The lines below, all of them, should be returned exactly as they appear.

* **Pixel coordinate grounding data**
>>>
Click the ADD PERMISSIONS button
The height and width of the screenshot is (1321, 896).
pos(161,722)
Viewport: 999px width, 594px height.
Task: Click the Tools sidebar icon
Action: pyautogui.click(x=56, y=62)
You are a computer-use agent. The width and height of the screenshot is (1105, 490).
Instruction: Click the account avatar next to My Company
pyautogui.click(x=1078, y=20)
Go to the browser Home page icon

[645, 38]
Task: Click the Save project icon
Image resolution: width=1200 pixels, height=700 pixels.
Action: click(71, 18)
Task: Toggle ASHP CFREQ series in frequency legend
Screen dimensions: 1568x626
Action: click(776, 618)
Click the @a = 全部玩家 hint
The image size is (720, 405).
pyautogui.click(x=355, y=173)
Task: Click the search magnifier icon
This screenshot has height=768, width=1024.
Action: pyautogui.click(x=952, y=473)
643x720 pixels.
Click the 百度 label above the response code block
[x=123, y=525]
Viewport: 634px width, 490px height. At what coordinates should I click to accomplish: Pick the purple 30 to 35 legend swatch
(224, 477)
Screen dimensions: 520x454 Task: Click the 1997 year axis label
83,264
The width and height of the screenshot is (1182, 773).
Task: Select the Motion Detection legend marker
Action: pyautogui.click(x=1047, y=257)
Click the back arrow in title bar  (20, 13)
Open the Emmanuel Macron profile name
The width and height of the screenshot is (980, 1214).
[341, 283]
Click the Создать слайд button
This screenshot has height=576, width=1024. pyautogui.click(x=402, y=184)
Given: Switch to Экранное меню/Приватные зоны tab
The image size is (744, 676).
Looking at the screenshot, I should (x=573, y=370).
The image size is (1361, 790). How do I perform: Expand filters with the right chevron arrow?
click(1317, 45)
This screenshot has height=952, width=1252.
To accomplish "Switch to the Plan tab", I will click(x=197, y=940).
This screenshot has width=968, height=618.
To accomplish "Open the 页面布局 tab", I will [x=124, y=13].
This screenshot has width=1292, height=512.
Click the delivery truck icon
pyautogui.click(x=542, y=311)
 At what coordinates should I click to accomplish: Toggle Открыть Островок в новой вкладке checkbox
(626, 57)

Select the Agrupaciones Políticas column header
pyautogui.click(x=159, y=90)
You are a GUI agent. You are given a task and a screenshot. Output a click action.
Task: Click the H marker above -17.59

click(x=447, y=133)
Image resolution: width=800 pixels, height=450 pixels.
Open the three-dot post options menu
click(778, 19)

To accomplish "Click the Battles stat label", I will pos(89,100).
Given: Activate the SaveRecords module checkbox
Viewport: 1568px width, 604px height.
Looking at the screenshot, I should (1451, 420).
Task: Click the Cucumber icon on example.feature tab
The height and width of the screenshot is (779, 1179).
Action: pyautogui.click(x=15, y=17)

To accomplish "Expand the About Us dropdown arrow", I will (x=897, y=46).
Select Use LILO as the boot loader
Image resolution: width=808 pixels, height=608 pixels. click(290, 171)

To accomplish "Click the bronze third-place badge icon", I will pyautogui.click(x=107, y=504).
<<<
* **Written response**
Click the ADD PERMISSIONS button
The height and width of the screenshot is (1321, 896).
pos(161,722)
Viewport: 999px width, 594px height.
Task: Click the Tools sidebar icon
Action: pyautogui.click(x=56, y=62)
You are a computer-use agent. The width and height of the screenshot is (1105, 490).
Instruction: Click the account avatar next to My Company
pyautogui.click(x=1078, y=20)
Go to the browser Home page icon

[645, 38]
Task: Click the Save project icon
Image resolution: width=1200 pixels, height=700 pixels.
Action: click(71, 18)
Task: Toggle ASHP CFREQ series in frequency legend
Screen dimensions: 1568x626
Action: click(776, 618)
Click the @a = 全部玩家 hint
The image size is (720, 405).
pyautogui.click(x=355, y=173)
Task: Click the search magnifier icon
This screenshot has height=768, width=1024.
Action: pyautogui.click(x=952, y=473)
643x720 pixels.
Click the 百度 label above the response code block
[x=123, y=525]
Viewport: 634px width, 490px height. At what coordinates should I click to accomplish: Pick the purple 30 to 35 legend swatch
(224, 477)
Screen dimensions: 520x454 Task: Click the 1997 year axis label
83,264
The width and height of the screenshot is (1182, 773).
Task: Select the Motion Detection legend marker
Action: pyautogui.click(x=1047, y=257)
Click the back arrow in title bar  (20, 13)
Open the Emmanuel Macron profile name
The width and height of the screenshot is (980, 1214).
[341, 283]
Click the Создать слайд button
This screenshot has height=576, width=1024. pyautogui.click(x=402, y=184)
Given: Switch to Экранное меню/Приватные зоны tab
The image size is (744, 676).
Looking at the screenshot, I should (x=573, y=370).
The image size is (1361, 790). How do I perform: Expand filters with the right chevron arrow?
click(1317, 45)
This screenshot has height=952, width=1252.
To accomplish "Switch to the Plan tab", I will click(x=197, y=940).
This screenshot has width=968, height=618.
To accomplish "Open the 页面布局 tab", I will [x=124, y=13].
This screenshot has width=1292, height=512.
Click the delivery truck icon
pyautogui.click(x=542, y=311)
 At what coordinates should I click to accomplish: Toggle Открыть Островок в новой вкладке checkbox
(626, 57)

Select the Agrupaciones Políticas column header
pyautogui.click(x=159, y=90)
You are a GUI agent. You are given a task and a screenshot. Output a click action.
Task: Click the H marker above -17.59

click(x=447, y=133)
Image resolution: width=800 pixels, height=450 pixels.
Open the three-dot post options menu
click(778, 19)

To accomplish "Click the Battles stat label", I will pos(89,100).
Given: Activate the SaveRecords module checkbox
Viewport: 1568px width, 604px height.
Looking at the screenshot, I should (1451, 420).
Task: Click the Cucumber icon on example.feature tab
The height and width of the screenshot is (779, 1179).
Action: pyautogui.click(x=15, y=17)

To accomplish "Expand the About Us dropdown arrow", I will (x=897, y=46).
Select Use LILO as the boot loader
Image resolution: width=808 pixels, height=608 pixels. click(290, 171)

To accomplish "Click the bronze third-place badge icon", I will pyautogui.click(x=107, y=504).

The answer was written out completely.